- Source text
□ □ □ □ □

We took a look at it last night. As you can see in the pics, it still has the foam on the bow and stern. The seat backs were still taped to the seats. So yeah, brand new. We worked out a price and her sons helped us load it up. It was a short drive; maybe 3-4 miles. The lady was so excited we bought it, she just wanted to see it get some use. Plus, she was thrilled she didn't have to deal with listing it for sale on craigs/newspaper and then deal with unknowns to come look at it. 

I haven't canoe'd in years. We used to up at Lake Winnipesaukee back in the day, but I was always more interested in our jet ski.....or if I did take the canoe out...swamping it. So this should be fun. We're going to bring it up to VT and do some exploring. We'll launch it from that pond on Rt 30, just outside of Brat; where the West and CT river meet.


----------



## thetrailboss (Aug 12, 2010)

NICE!  It has been a great summer for water sports!


----------



## jaytrem (Aug 12, 2010)

Glenn said:


> We'll launch it from that pond on Rt 30, just outside of Brat; where the West and CT river meet.

□ □ □ □ □

- Data segment
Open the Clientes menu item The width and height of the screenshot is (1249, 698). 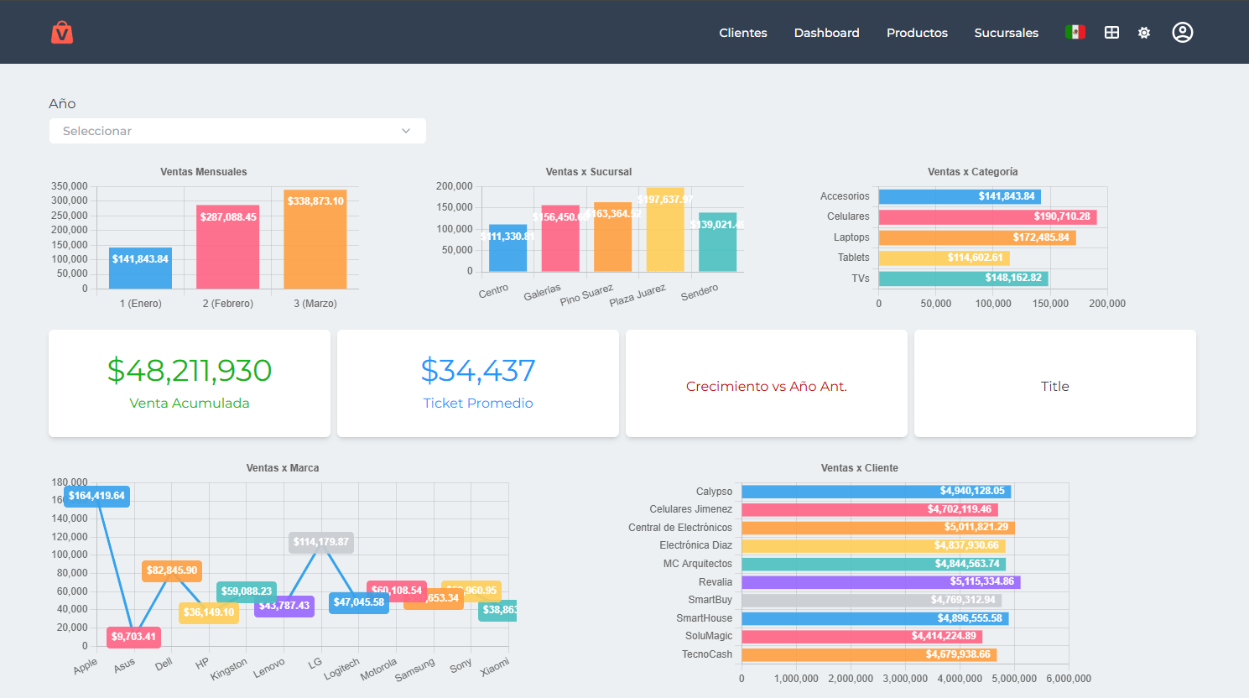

□ □ □ □ □

- Task list
• 1. According to the forum thread, what showed that the canoe was brand new?
• 2. Please list every place name mentioned in the forum thread.
• 3. Answer these questions from the forum thread.
(a) About how long was the drive after the canoe was loaded?
(b) Who helped load the canoe?
(c) On what date did thetrailboss post?
The data have no connection to the forum thread.

- Problem solutions
• 1. It still had the foam on the bow and stern, and the seat backs were still taped to the seats.

• 2. Lake Winnipesaukee, VT, Rt 30, Brat, the West river, the CT river

• 3.
(a) Maybe 3-4 miles.
(b) The lady's sons.
(c) Aug 12, 2010.